# To do
Continue the piece about Varanasi and the Ganges, starting after its last sentence.

# Document excerpt
_ _ _ _

Vitality of VaranasiEach evening, as the sun’s dying rays reflect off the expansive waters of the Ganges, hundreds of devotees and tourists gather on the ghats of the old Banaras for the evening aarti.
The streets of India never cease to amaze me—their sights and smells, their sounds and silences. In the city of Varanasi, there is spirituality, timelessness, culture, honesty and absurdity. From the holy banks of the Ganges to its uptown malls, the city brims with chaos and contradiction. On one hand, Varanasi is an assault to the senses; on the other, it is food for thought.
Each evening, as the sun’s dying rays reflect off the expansive waters of the Ganges, hundreds of devotees and tourists gather on the ghats of the old Banaras for the evening aarti.
This everyday ceremony reverberates with hymns, prayers, rituals and a palpable sense of spirituality. The aarti—an ornate oil lamp, lined with dozens of flames burning—is offered to the mother of all rivers, in an orchestra-like synchrony.
The mornings are punctuated by a cacophony of Siberian migratory birds that spread their wings to begin a journey spanning thousands of kilometres with the onset of winter every year.

_ _ _ _

Saved entries:
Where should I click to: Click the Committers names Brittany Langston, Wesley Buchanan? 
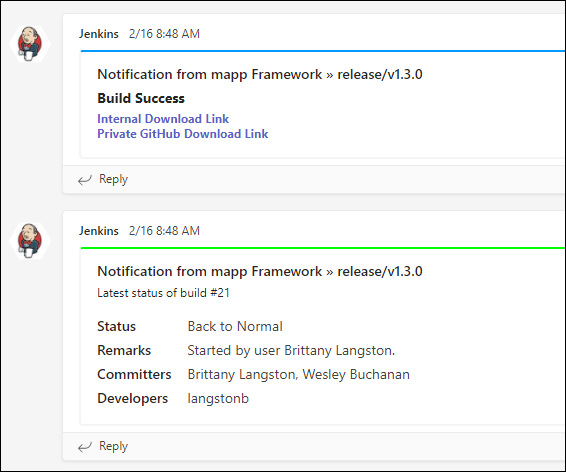pyautogui.click(x=299, y=375)
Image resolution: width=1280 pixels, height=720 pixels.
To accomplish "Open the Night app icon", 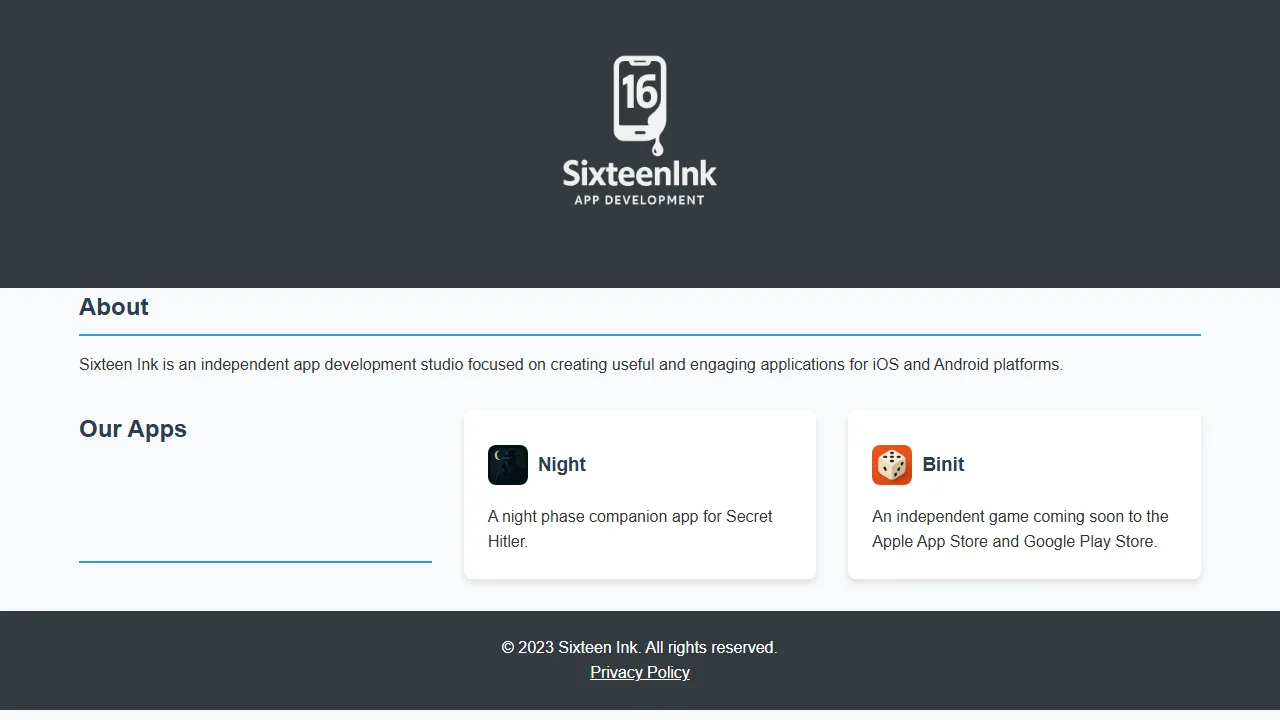I will [x=507, y=464].
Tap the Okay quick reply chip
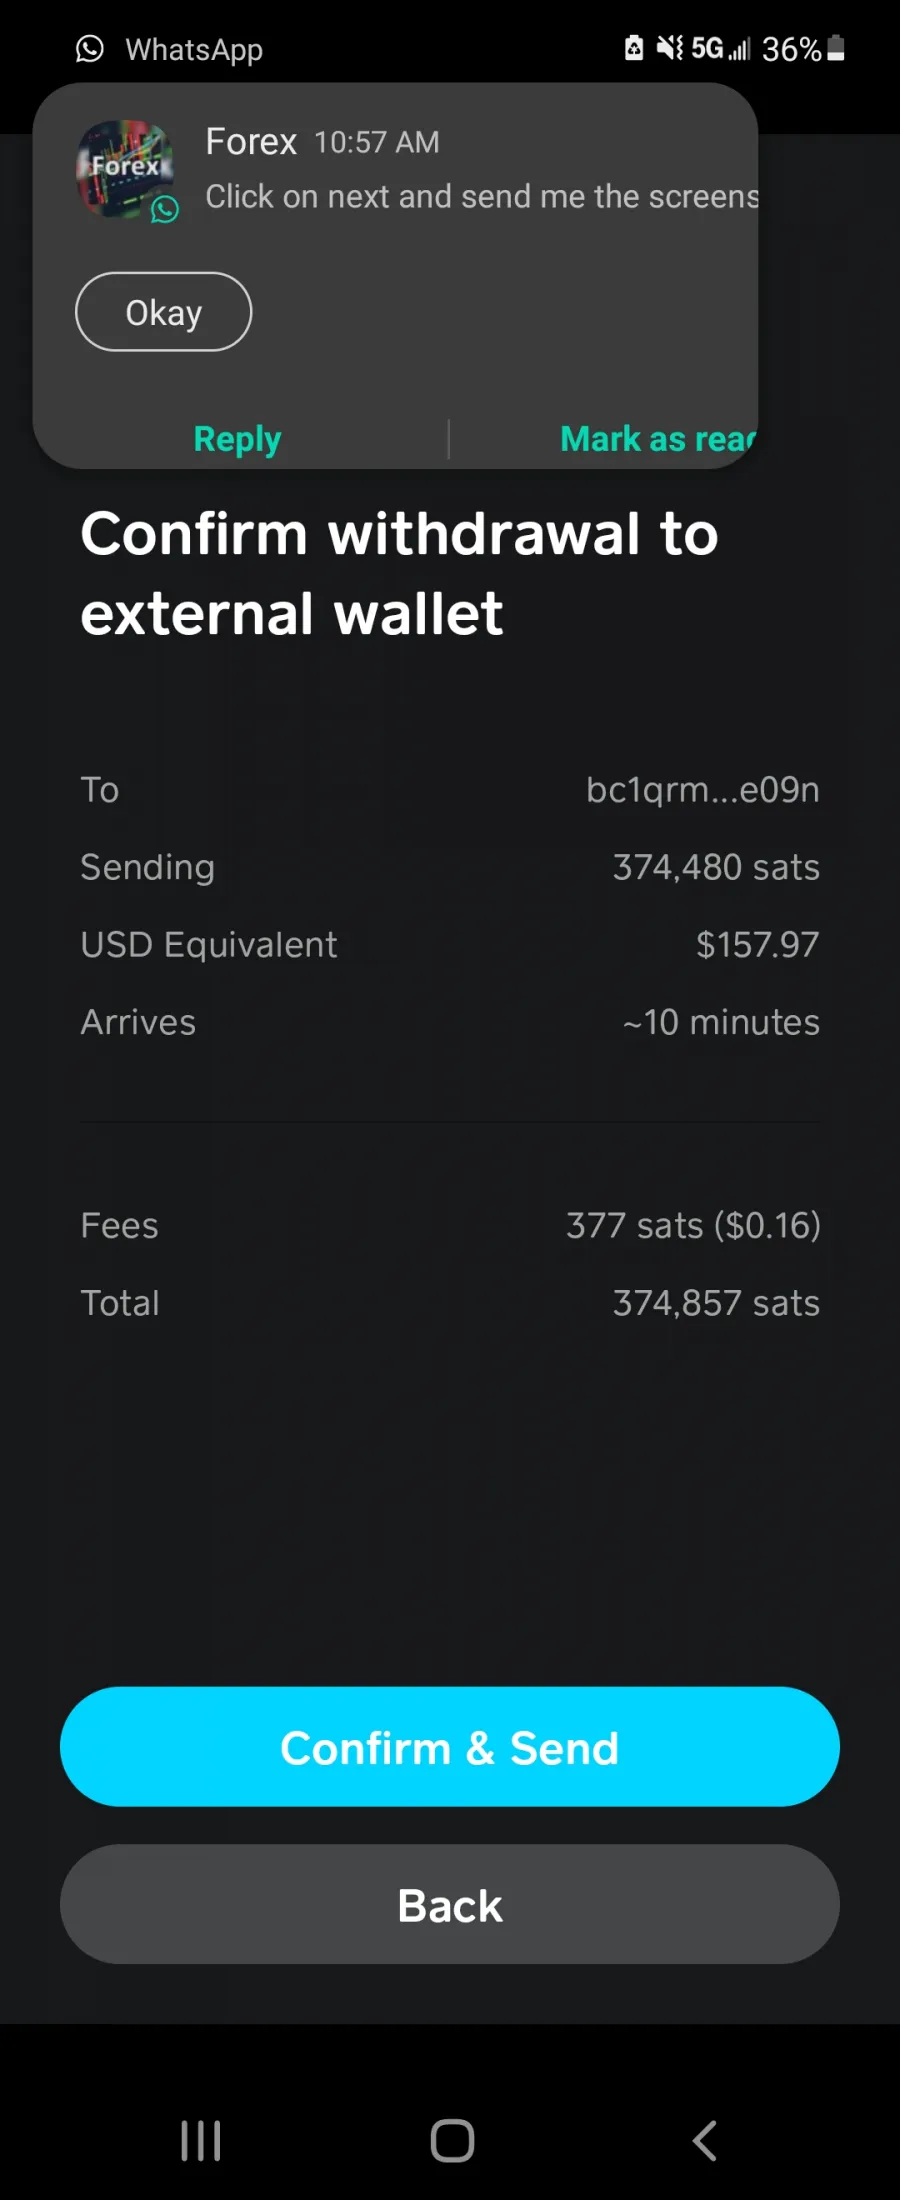 [x=164, y=312]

_ _ _ _

# Solved exercise
Looking at the river Ganges, one laments that it has been contaminated with toxic, human waste. Yet, people take a dip in it and even drink its waters. May be, if you have enough faith and conviction, you can actually transcend the filth.
The most frustrating part about the ghats are the innumerable stalls making a profit out of the faiths of thousands of pilgrims.
Devotees looking around for a spiritual experience or just for a quiet time along the banks of this calm river are constantly be pestered by annoying salesmen who want to sell you everything—from pooja paraphernalia to ganja.
Caught between chaos and solace, tradition and modernity, motion and stagnation, spontaneity and eternity, life and death, Varanasi is a city that make you wonder, if not wiser.